Maternidade tardia crescerá

Para este professor do ISCTE, as maternidades tardias vão continuar a aumentar, num país cujas mulheres há 25 anos não garantem a substituição das gerações (para isso seria necessário que cada mulher tivesse em média 2,1 filhos, sendo que, no ano passado, esse valor andava pelos 1,32). Mas, "não estamos a falar de fenómenos transversais a todas as classes sociais", segundo a demógrafa Ana Fernandes. "Nos grupos sociais mais baixos, onde a mulher muitas vezes não tem vida profissional ou tem uma posição profissional precária, muito dependente do marido, a maternidade continua a ser prioritária. O adiamento da maternidade - que acompanha o crescimento da longevidade - afecta fundamentalmente as mulheres de classes altas cujas carreiras profissionais são muito desgastantes e exigentes e por isso conflituam com o ser mãe."

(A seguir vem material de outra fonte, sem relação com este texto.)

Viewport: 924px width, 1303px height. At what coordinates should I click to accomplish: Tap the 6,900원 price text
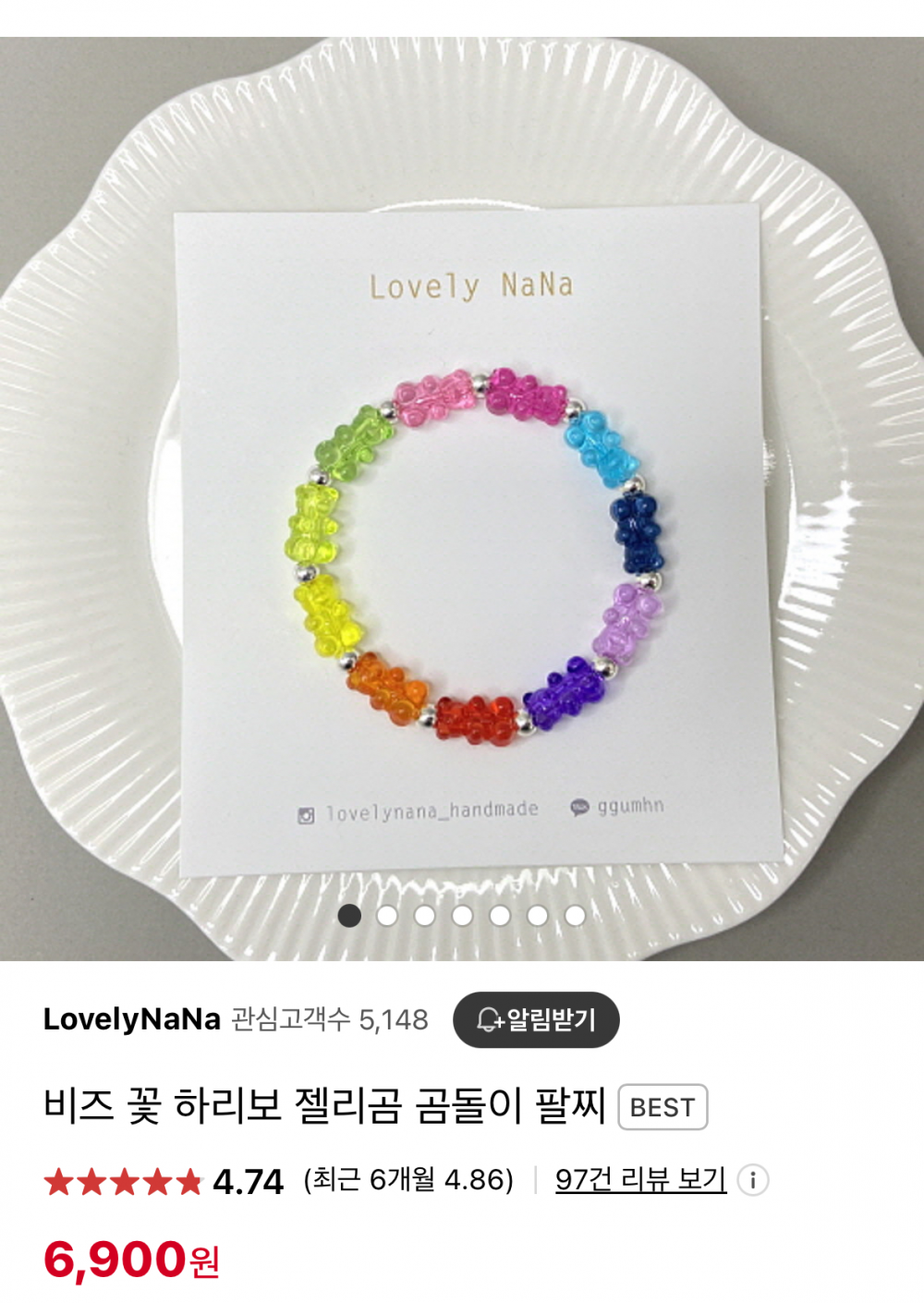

Enquanto em Portugal o adiamento da maternidade parece ser tendência para durar, Ana Fernandes nota que, em países como a Noruega, a ideologia feminista começa a querer mudar o calendário . "A afirmação do feminino passou muito pela profissionalização e pela afirmação da mulher no mercado de trabalho, a par com o homem. Agora, porém, começa-se a pôr em causa se esse é o caminho, porque a mulher nunca ficará a par do homem e está a deixar para trás a maternidade, negando-se quase o direito de ter um filho." Não se trata de nenhum regresso ao "lar doce lar", "mas de um passo na afirmação do feminismo, que engloba o reconhecimento de que a criança é muito importante no bem-estar de homens e mulheres".